In 2012, Israel’s Jewish fertility rate (three births per woman) is trending upward, boding well for Israel’s economy and national security, exceeding any Middle Eastern Muslim country, other than Yemen, Iraq and Jordan, all of which are trending downward. Iran’s fertility rate is 1.8 births per woman, in Saudi Arabia and the Gulf States the rate is 2.5, in Syria and Egypt 2.9 and in North Africa 1.8. The average fertility rate of an Israeli-born Jewish mother has already surpassed three births. In 2012, the Israeli Arab-Jewish fertility gap is half a birth per woman, compared with a six birth gap in 1969. Moreover, young Jewish and Arab-Israeli women have converged at three births, with Arab women trending below — and Jewish women trending above — three births.

In 2012, Jewish births have expanded to 77% of total Israeli births, compared with 69% in 1969. While the ultra-Orthodox Jewish fertility rate has declined, due to growing integration into the workforce and the military, the secular Jewish fertility rate has risen significantly.

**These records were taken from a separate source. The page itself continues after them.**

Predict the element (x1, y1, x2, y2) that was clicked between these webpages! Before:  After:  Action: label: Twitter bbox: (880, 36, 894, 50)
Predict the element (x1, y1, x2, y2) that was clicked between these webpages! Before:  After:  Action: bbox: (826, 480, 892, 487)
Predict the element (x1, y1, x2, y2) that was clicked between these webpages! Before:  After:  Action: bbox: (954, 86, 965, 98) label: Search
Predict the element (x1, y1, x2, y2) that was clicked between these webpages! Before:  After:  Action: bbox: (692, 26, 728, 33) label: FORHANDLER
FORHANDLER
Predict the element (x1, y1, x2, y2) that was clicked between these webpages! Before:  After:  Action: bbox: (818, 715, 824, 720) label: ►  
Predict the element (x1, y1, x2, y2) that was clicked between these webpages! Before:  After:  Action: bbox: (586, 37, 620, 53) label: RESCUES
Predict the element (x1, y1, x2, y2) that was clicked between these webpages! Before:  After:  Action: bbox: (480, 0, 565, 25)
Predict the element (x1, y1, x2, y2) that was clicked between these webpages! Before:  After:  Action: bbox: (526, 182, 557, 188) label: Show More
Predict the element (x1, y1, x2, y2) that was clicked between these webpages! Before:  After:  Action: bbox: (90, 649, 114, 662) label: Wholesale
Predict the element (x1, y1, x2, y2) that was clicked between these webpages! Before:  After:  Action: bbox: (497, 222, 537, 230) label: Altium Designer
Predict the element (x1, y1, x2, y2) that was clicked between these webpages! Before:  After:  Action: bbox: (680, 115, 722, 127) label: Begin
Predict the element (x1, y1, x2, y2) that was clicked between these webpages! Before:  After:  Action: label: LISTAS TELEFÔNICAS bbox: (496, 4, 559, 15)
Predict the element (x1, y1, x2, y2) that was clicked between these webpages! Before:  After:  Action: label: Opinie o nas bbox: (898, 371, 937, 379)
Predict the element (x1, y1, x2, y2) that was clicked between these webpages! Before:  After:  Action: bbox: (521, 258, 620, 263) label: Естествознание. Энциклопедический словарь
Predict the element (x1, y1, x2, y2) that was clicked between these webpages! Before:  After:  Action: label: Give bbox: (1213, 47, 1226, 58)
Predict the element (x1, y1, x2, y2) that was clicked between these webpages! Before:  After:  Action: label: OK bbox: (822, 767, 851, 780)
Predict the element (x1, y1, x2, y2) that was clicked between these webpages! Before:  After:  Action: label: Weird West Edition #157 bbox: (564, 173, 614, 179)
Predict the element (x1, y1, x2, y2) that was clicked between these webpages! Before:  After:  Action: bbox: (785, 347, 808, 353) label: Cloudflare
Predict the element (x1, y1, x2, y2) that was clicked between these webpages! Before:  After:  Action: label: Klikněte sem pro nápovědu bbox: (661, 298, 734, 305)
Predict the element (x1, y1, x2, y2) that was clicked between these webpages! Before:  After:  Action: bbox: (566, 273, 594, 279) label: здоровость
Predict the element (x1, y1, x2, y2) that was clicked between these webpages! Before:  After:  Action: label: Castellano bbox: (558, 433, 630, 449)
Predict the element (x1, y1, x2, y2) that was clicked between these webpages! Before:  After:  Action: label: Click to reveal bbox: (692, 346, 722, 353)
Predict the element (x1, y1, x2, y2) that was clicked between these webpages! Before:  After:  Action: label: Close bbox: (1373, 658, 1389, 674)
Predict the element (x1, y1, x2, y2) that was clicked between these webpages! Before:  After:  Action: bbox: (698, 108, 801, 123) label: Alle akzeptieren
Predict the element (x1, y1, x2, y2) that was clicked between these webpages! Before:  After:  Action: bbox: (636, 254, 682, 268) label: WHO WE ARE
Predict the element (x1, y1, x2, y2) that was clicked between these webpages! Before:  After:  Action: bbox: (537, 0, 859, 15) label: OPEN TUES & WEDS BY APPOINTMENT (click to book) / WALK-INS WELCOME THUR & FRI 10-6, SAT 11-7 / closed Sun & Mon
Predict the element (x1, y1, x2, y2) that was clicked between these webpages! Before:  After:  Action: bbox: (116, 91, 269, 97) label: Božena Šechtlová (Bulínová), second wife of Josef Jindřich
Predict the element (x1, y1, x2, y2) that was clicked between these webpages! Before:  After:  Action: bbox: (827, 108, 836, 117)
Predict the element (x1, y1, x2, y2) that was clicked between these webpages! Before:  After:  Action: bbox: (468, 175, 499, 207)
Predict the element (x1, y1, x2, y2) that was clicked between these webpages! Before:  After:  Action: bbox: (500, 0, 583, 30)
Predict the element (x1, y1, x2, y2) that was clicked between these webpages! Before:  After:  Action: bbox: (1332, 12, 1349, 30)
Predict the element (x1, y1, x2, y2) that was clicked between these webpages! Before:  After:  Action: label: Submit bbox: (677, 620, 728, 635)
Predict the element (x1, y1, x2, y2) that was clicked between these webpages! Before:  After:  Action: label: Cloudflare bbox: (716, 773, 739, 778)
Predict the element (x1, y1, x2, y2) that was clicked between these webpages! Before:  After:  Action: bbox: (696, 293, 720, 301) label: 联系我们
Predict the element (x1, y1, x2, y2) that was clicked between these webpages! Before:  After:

Since 2001, the number of Jewish emigrants has decreased and the number of returning Jewish expatriates has increased. Aliyah (Jewish immigration) has been sustained annually since 1882, while Arab net-emigration — especially from Judea and Samaria — has been fixed, at least, since 1950.

The current 66% Jewish majority in the combined area of pre-1967 Israel, Judea and Samaria could catapult to an 80% majority in 2035, if Israel seizes the clear and present dramatic aliyah window of opportunity. At least 500,000 immigrants from the former Soviet Union, France, Britain, Argentina and the U.S. could reach Israel during the next five years, in light of Israel’s economic indicators, the intensification of European anti-Semitism, the Islamic penetration of Europe and the expansion of Jewish-Zionist education.

The suggestion that Jews are doomed to become a minority between the Jordan River and the Mediterranean is either dramatically mistaken or outrageously misleading.